» **Page**
-- START --

Inside one family yard, the marks of the flood still stain the walls, waist level in some rooms, chest-high in others. Since then, the residents have been cleaning non-stop, surrounded by ruined furniture, appliances, and swarms of flies. Sandbags and zinc sheets are stacked at the back door in a desperate attempt to keep the water out.

"Every time it rains, we experience this. We change our furniture more than we can count," one resident said, pointing to what should have been his dining table. "The furniture dem basically dry rotten now."

He recalled that he never slept last Friday, instead sitting upright in a chair in the flooded room, waiting out the rising water.

For Garfield Webb, the flooding is only the latest in a series of setbacks. Shot in his right leg in 2022, he now lives with iron screws in his foot. The injury forced him to give up his work as a mason and instead sell refreshments. But the rains washed away his small stall.

-- END --

» **Material provided**
-- START --

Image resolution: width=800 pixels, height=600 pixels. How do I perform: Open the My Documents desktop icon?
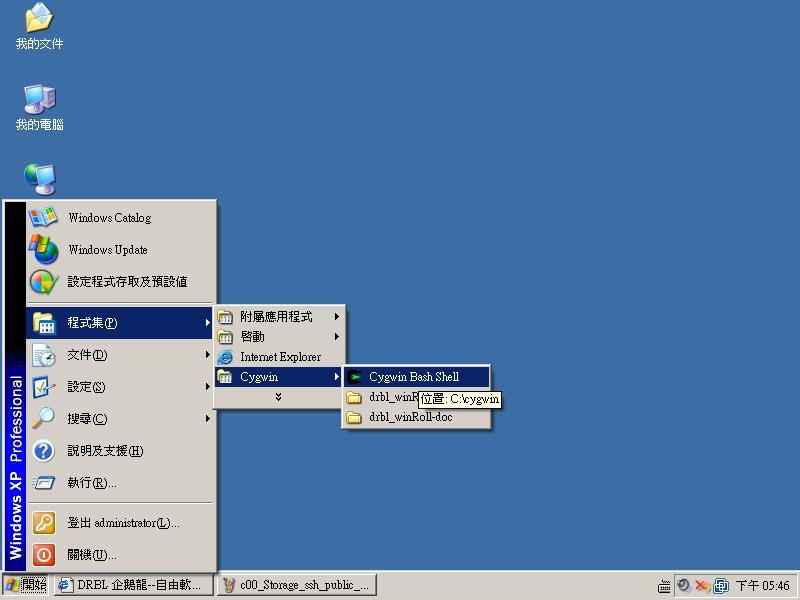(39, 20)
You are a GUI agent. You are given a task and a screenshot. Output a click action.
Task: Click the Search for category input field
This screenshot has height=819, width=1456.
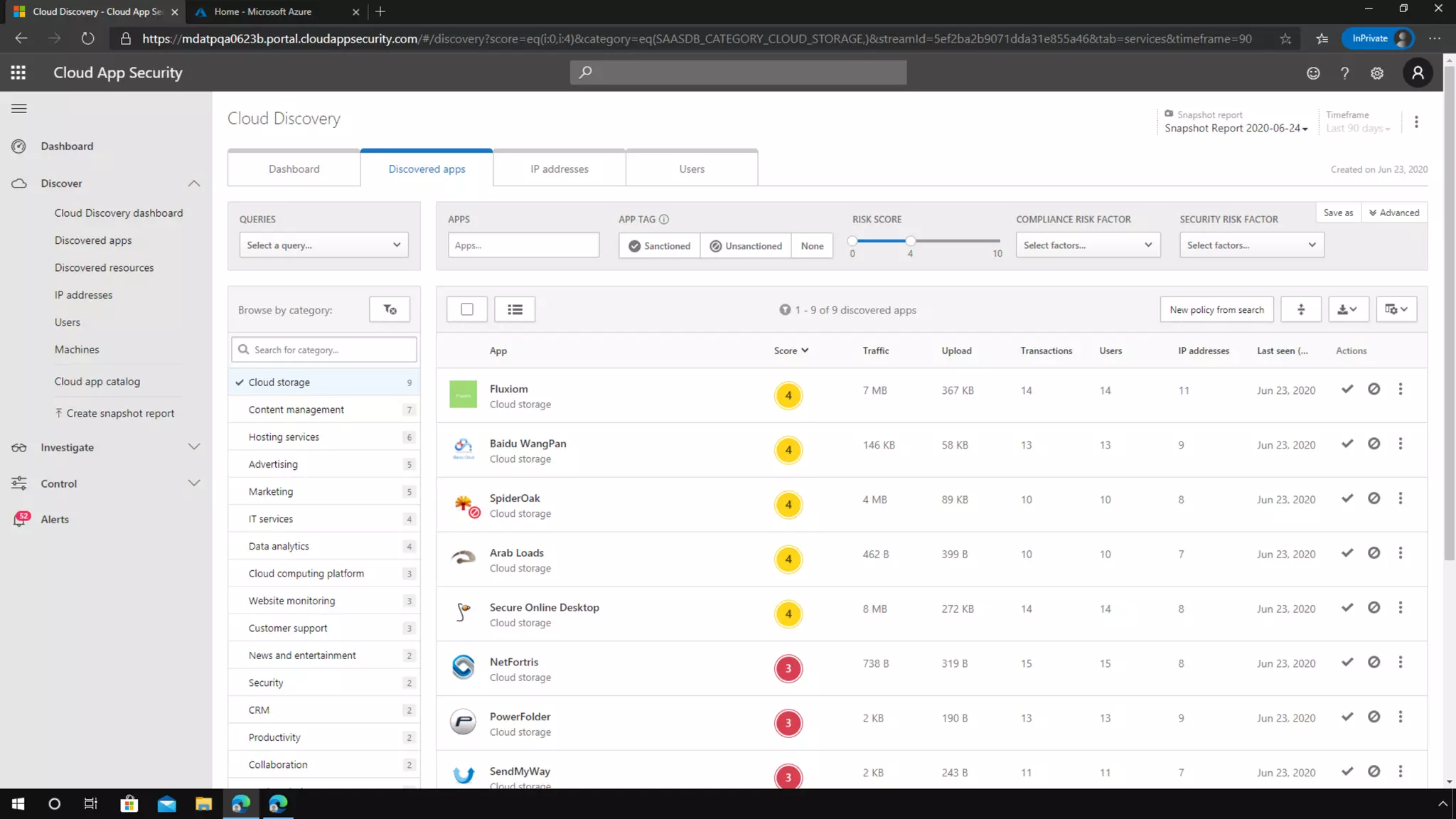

-- END --

» **Directions for this task**
In the flooding account, what work did Garfield Webb have to give up because of his 2022 leg injury? The data above isn't needed for what follows.

» **Output for this exercise**
He gave up his work as a mason.